Source records:
##############################
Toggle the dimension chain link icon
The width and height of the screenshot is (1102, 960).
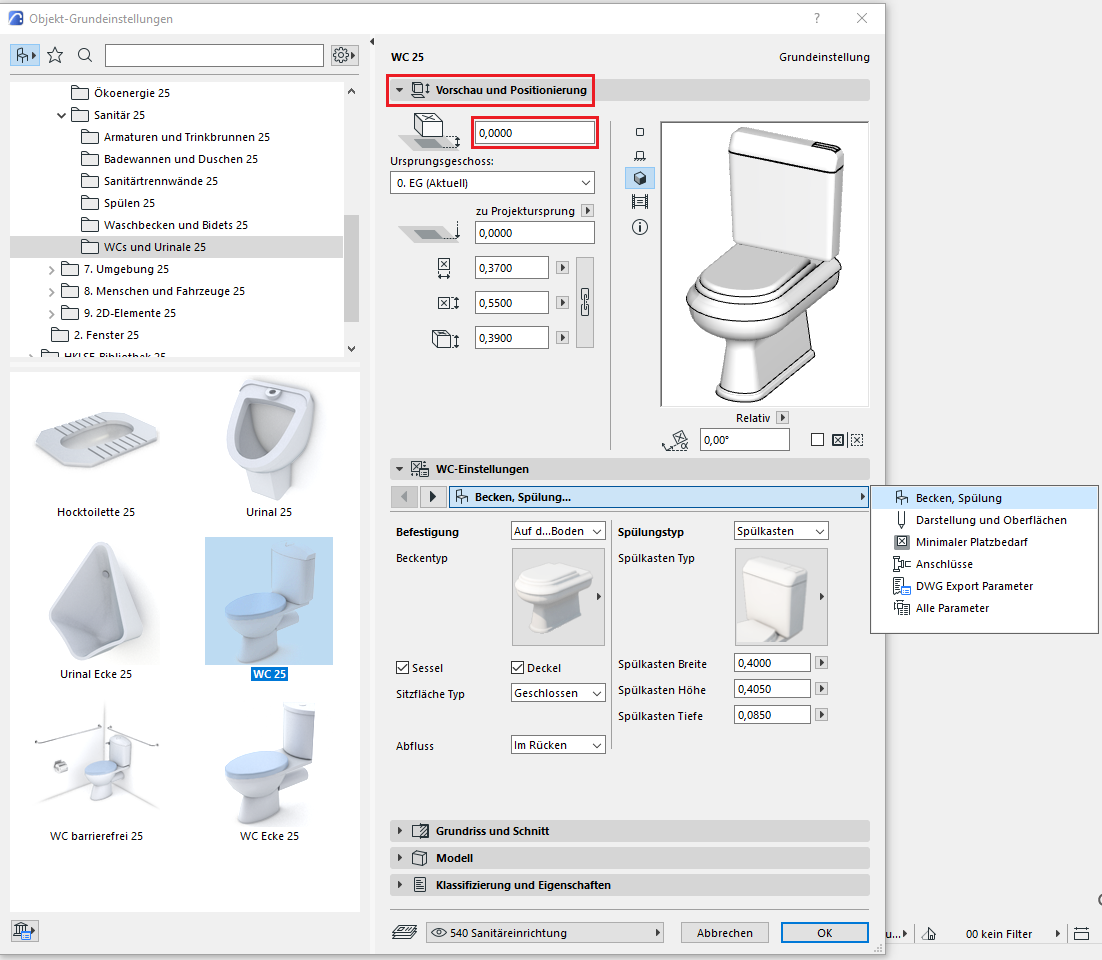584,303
##############################
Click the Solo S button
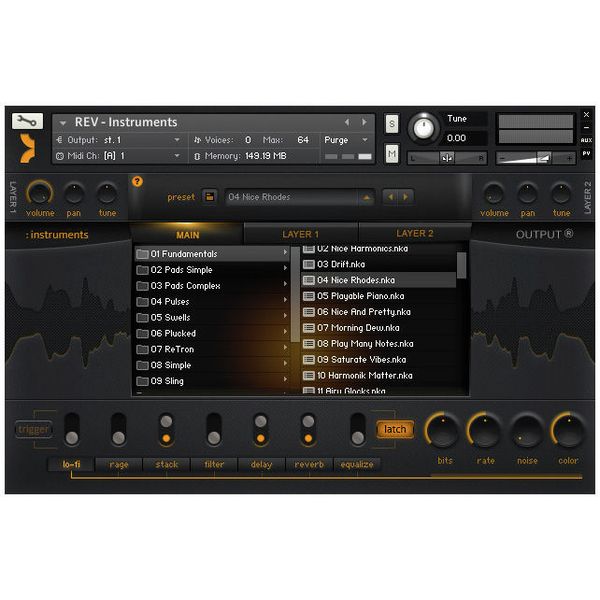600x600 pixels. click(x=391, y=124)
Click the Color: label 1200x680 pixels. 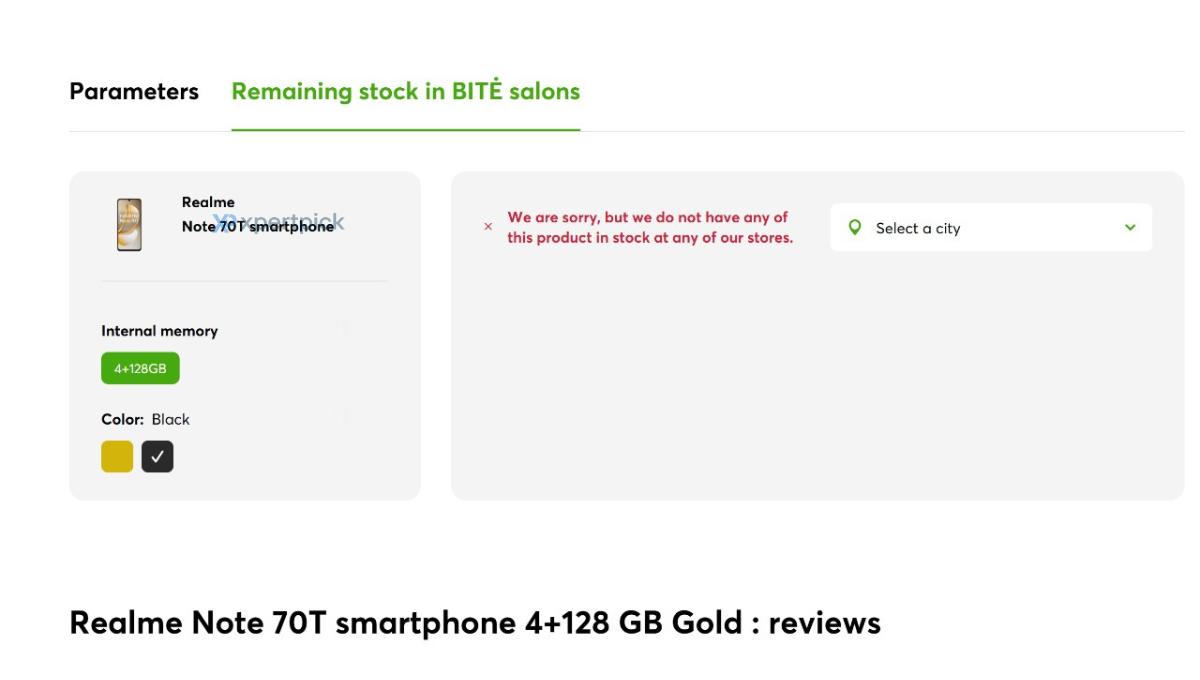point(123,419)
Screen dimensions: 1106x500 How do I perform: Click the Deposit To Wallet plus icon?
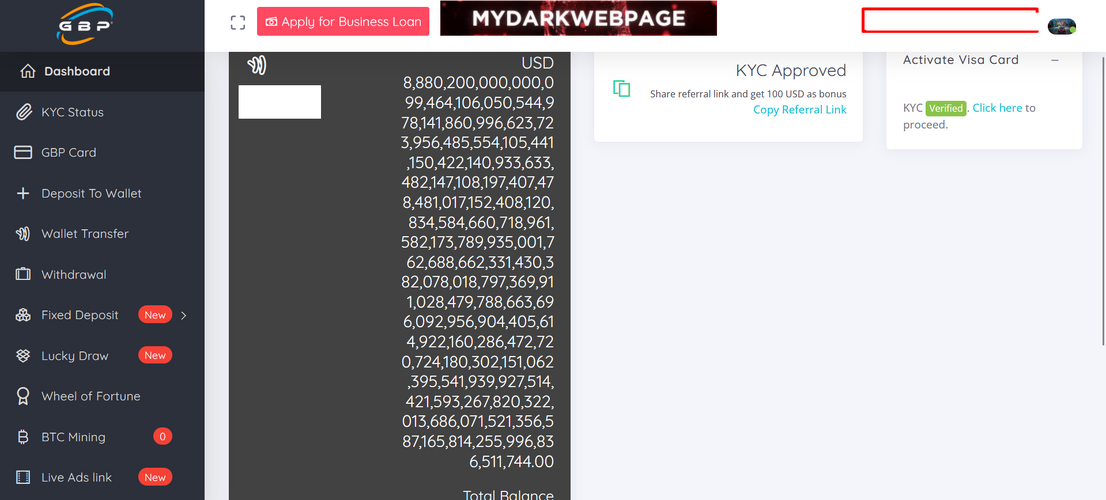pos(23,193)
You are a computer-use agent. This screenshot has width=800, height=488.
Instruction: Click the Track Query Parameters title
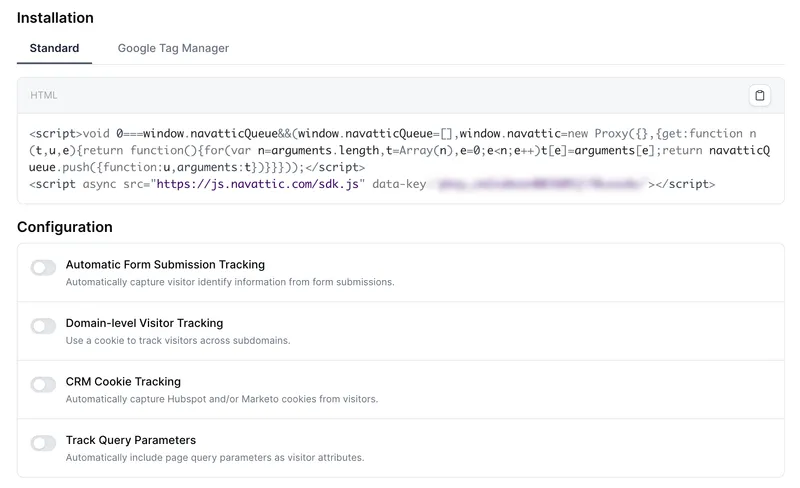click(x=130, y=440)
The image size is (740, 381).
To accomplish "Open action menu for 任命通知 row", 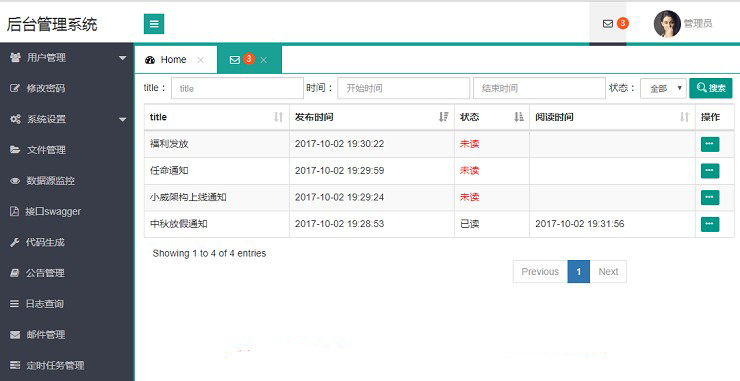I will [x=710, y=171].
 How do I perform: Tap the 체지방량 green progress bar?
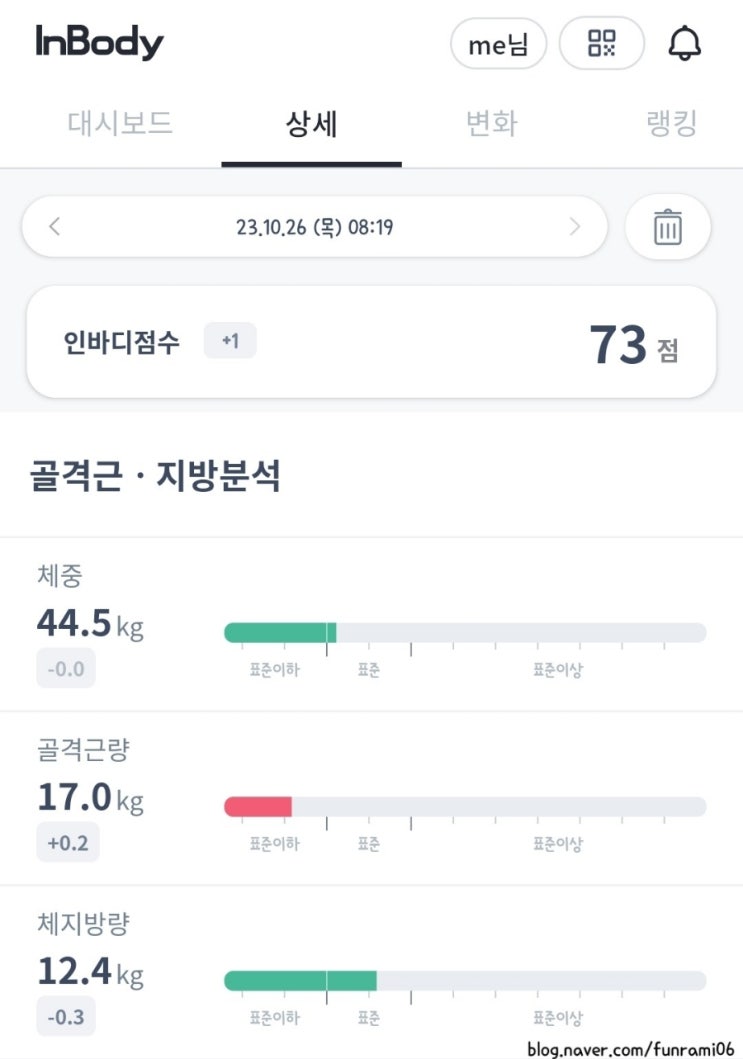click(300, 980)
##############################
What is required:
Nothing but the lines from the one with "Screen dimensions: 1106x500" to the one with "The image size is (740, 381)." above, both included, should be transcribed, exactly and without pictures.

Output:
Screen dimensions: 1106x500 How do I perform: Click the Deposit To Wallet plus icon?
pos(23,193)
You are a computer-use agent. This screenshot has width=800, height=488.
Instruction: Click the Track Query Parameters title
click(x=130, y=440)
The image size is (740, 381).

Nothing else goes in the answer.